#### TASK DESCRIPTION:
The output is the lines below from the one with "You are a GUI" through the one with "This screenshot has height=846, width=1561.", both included, printed exactly and with no other line.

━━━ EXERCISE DATA

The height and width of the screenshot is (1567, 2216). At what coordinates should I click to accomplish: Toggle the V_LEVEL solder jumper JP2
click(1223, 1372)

━━━━━━
━━━ EXERCISE DATA

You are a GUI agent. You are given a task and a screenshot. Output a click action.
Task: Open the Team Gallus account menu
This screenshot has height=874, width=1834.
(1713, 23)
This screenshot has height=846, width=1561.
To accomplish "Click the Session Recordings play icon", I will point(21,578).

━━━━━━

#### REPLY TO THE EXERCISE:
You are a GUI agent. You are given a task and a screenshot. Output a click action.
Task: Open the Team Gallus account menu
This screenshot has height=874, width=1834.
(1713, 23)
This screenshot has height=846, width=1561.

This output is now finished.